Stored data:
== Segment start ==
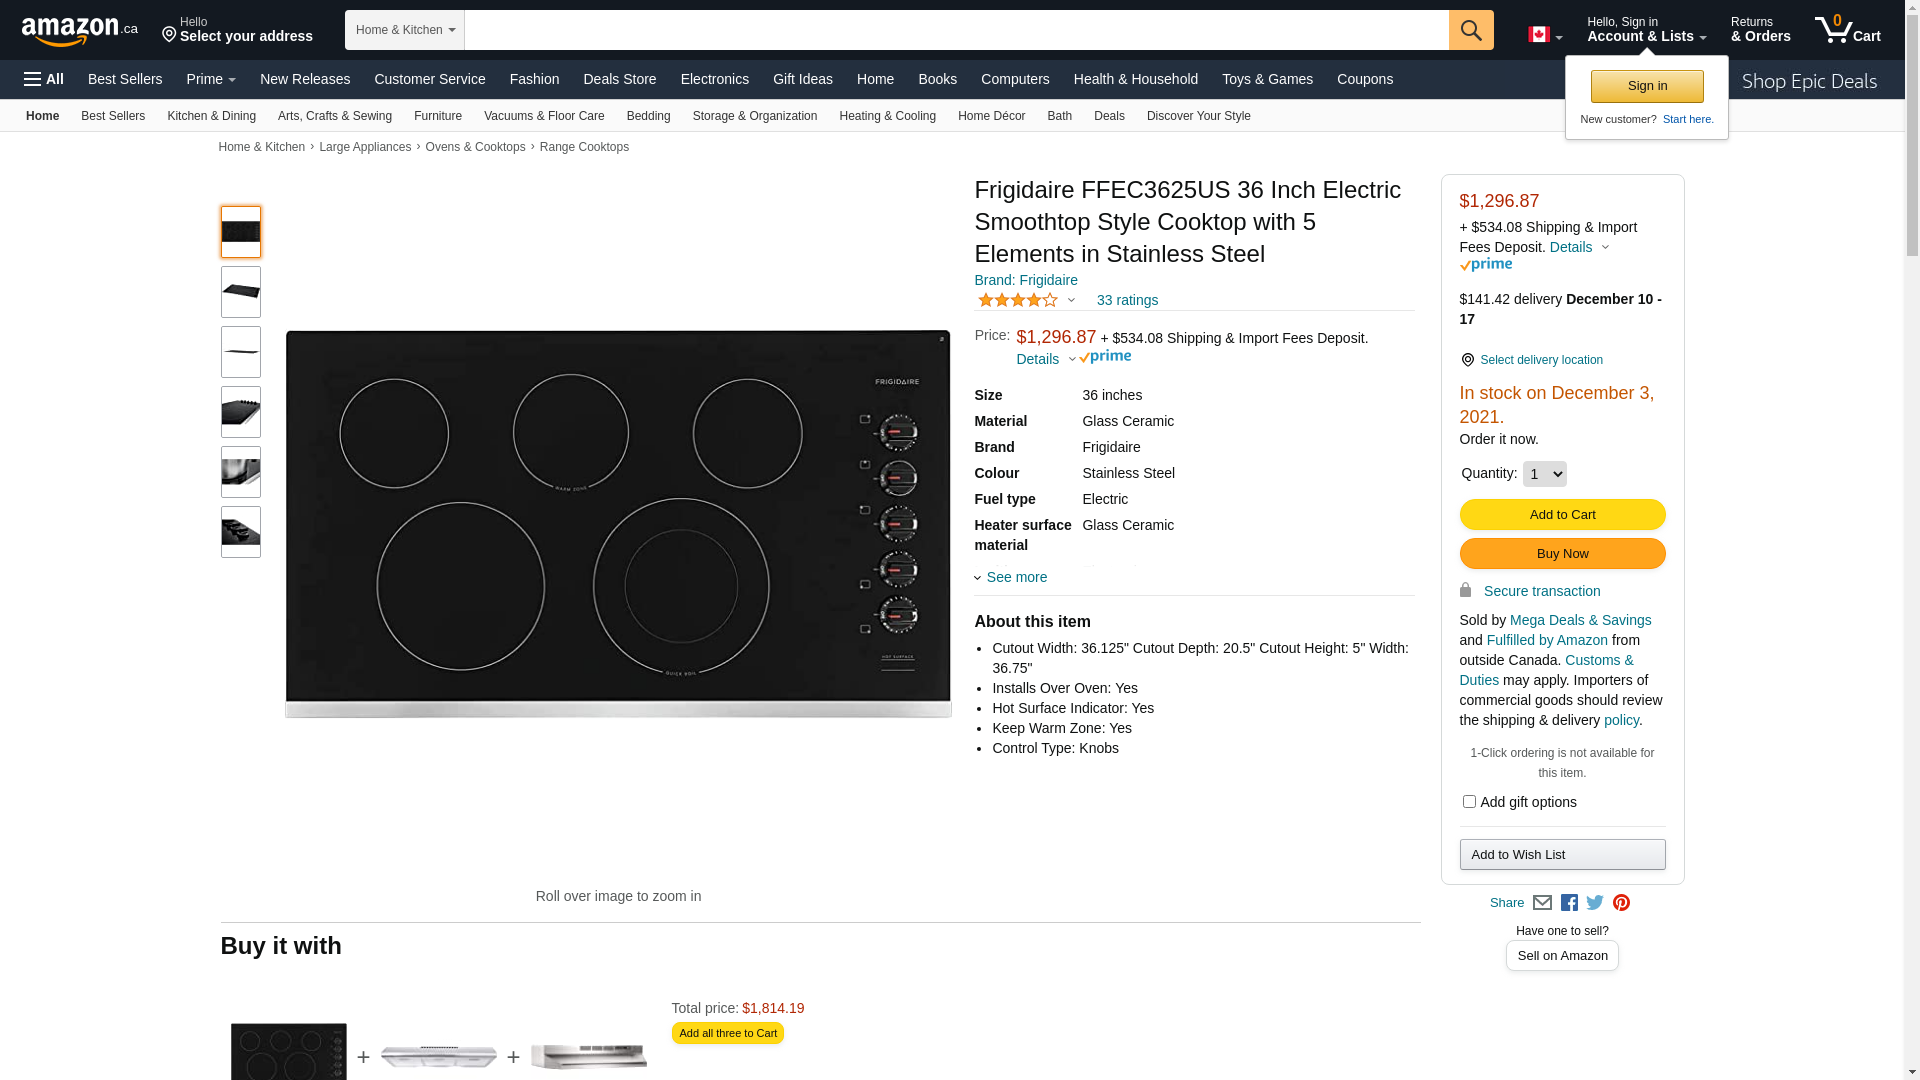Open the All hamburger menu
The width and height of the screenshot is (1920, 1080).
44,79
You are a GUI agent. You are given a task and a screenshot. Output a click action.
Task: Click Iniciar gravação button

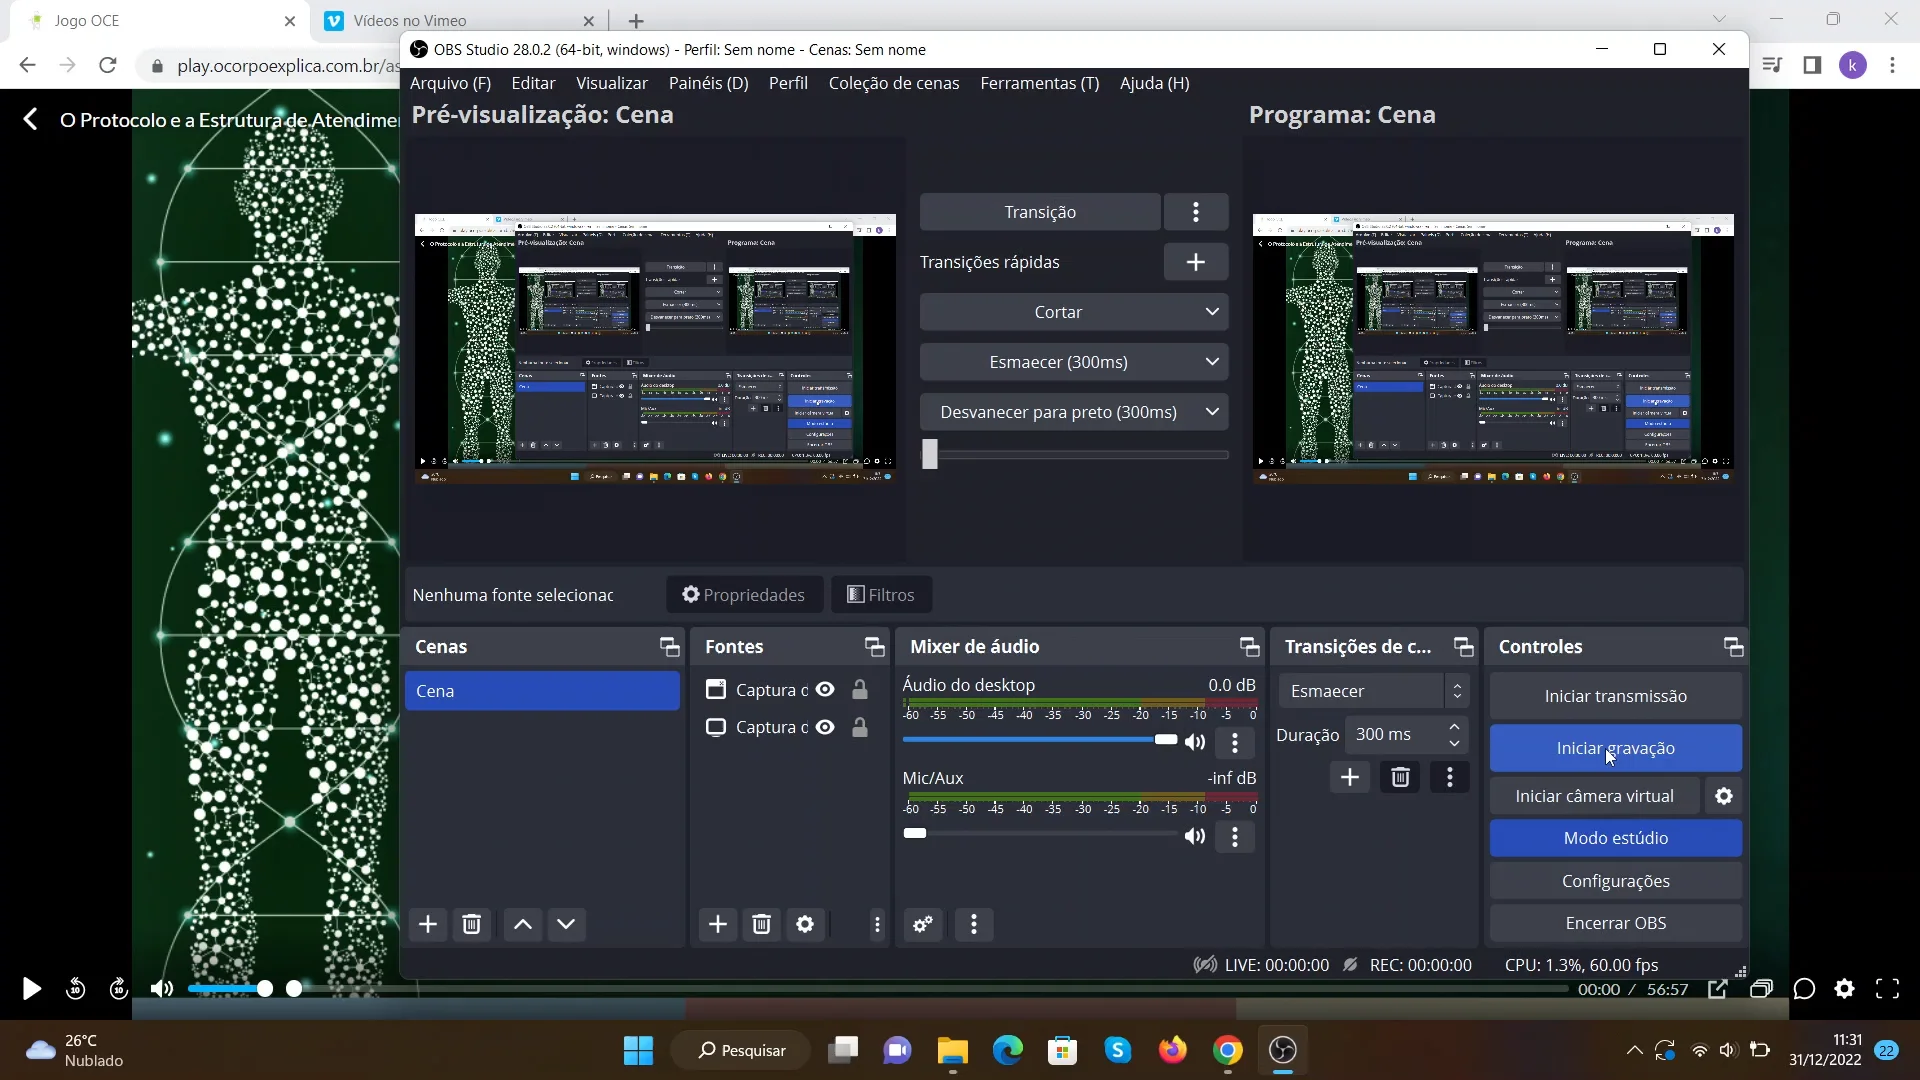point(1615,748)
== Segment end ==
- WORK TO BE COMPLETED
Reproduce exactly the lines from the one containing "You are a GUI" through the last line of the records, both included, leaving out every picture.

- ANSWER TO THIS EXERCISE
You are a GUI agent. You are given a task and a screenshot. Output a click action.
Task: Click Iniciar gravação button

point(1615,748)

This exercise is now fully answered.